Competitive Position
The Indian software sector has several competitive advantages, which is allowing
it to grow at a fast pace.
Some of the key advantages are :
Locational advantage
India enjoys a locational advantage. The advantage it enjoys other countries, is a
12- hour difference with the world's largest market- the USA. This enables US
companies to establish round the clock software factories by subcontracting to
Indian companies.
Manpower
There is a tremendous latent potential of manpower supply in India. Indian has
the second largest pool of technically qualified English speaking manpower
(second only to the United States) available at a comparatively lower cost.
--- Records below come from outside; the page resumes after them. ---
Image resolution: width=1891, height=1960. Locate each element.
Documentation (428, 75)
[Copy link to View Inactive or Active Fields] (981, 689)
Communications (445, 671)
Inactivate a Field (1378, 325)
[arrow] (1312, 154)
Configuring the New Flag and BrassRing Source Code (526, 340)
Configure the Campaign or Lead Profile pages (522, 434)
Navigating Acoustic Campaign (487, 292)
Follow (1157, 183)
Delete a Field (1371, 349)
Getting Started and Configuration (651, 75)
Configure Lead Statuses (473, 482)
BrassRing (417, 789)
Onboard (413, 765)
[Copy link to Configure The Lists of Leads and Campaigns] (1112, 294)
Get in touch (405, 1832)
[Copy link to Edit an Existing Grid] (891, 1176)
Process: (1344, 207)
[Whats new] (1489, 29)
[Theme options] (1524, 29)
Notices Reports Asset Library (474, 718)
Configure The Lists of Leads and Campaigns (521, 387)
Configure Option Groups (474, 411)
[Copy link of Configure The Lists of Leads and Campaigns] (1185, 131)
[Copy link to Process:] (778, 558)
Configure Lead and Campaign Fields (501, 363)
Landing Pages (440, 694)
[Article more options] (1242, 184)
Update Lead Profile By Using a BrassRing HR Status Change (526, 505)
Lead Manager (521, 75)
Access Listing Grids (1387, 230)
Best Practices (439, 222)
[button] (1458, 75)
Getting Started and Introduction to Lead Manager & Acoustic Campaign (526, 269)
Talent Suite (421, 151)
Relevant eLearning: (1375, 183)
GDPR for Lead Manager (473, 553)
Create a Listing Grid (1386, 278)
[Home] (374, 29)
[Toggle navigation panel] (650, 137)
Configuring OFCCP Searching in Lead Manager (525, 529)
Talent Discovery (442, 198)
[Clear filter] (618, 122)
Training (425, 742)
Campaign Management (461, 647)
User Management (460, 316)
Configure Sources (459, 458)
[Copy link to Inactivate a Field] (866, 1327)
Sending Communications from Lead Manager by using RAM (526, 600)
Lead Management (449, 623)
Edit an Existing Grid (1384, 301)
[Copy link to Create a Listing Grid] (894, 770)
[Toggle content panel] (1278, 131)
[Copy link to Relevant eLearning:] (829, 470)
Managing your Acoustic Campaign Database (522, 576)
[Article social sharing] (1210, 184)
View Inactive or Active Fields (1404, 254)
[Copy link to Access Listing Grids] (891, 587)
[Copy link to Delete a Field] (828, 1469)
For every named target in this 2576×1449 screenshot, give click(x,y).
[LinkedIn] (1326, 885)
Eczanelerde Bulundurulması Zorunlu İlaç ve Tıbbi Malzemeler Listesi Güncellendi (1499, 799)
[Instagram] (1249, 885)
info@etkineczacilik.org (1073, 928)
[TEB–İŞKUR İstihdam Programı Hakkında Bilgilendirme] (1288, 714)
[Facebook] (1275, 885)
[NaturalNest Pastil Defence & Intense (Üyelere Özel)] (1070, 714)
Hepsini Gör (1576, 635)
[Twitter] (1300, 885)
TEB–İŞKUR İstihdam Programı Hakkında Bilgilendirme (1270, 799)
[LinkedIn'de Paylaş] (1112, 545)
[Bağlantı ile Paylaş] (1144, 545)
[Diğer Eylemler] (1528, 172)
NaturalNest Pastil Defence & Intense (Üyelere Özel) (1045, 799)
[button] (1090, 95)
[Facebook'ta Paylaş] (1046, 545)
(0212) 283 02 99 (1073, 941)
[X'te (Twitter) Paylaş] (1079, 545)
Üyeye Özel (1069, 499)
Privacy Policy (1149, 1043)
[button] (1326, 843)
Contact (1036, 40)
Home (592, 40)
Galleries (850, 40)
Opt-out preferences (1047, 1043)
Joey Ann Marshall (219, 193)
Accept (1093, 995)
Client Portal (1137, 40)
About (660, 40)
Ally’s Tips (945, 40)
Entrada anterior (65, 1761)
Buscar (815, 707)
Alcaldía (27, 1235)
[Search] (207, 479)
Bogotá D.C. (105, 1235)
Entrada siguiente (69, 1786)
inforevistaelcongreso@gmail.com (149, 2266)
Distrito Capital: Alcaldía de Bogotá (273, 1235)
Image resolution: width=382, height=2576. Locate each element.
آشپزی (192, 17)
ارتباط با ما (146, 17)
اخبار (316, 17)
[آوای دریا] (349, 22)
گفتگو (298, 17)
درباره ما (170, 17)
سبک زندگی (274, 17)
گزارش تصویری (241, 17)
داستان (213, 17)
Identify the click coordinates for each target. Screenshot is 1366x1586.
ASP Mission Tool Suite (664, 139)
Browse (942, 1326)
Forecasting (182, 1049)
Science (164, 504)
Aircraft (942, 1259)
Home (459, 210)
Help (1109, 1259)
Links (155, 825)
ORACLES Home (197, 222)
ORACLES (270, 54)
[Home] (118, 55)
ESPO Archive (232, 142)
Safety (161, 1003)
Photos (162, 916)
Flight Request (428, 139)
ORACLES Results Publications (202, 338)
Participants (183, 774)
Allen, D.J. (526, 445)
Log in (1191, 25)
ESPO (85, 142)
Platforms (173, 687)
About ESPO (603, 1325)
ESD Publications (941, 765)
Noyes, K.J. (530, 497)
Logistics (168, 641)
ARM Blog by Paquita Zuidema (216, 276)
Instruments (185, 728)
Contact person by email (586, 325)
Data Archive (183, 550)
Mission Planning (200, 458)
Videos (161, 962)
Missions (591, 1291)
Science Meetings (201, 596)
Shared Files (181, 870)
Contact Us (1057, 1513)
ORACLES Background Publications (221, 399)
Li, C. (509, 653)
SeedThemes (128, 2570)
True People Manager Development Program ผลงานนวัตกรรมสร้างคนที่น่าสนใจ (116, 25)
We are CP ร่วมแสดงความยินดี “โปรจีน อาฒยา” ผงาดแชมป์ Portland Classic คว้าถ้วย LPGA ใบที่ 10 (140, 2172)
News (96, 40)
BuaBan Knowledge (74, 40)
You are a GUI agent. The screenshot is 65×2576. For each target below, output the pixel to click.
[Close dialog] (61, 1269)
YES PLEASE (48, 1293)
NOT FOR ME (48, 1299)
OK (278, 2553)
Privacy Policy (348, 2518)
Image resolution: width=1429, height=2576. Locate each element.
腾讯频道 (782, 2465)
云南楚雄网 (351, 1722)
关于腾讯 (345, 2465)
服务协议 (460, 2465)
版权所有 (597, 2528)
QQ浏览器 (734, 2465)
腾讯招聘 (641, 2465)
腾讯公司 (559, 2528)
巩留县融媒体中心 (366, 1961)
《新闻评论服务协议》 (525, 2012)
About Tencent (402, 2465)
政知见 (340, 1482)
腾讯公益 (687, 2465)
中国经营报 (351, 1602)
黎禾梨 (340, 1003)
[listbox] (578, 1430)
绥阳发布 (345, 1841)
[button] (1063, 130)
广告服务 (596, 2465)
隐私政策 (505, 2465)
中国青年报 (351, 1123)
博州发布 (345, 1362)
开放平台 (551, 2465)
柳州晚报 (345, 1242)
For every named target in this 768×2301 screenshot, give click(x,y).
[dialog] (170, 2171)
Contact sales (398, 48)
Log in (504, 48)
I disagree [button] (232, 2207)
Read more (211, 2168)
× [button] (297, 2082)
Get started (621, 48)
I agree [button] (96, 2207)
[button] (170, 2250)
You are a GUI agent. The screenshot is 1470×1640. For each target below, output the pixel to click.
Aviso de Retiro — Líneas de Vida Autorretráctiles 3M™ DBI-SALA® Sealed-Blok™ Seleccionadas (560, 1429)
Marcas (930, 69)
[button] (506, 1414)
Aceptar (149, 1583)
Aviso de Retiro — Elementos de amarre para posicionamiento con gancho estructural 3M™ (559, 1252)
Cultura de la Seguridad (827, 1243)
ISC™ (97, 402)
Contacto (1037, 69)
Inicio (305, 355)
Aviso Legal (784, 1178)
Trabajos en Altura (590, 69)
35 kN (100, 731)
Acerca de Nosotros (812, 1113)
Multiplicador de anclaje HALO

Demand for manpower continues to surge Indian has the capacity to supply
about 70,000 software professionals each year, which hardly meets the global
demand Indian software industry can therefore continue to have a manpower led
growth.
Low cost
Much of India's strong in software in the past is attributable to the low cost of
Indian programmers. Indian programmers are paid only about 15-20% of his/ her
counterpart in developed nations. Even among competing Indian software
professionals were paid the least. This provided domestic software companies a
cutting edge in pricing for software projects. However the low cost edge has now
been considerably eroded with most software professionals getting remuneration
at pet with global standards. Nevertheless in terms of cost-quality, India
continues to offer significant 'value for money'.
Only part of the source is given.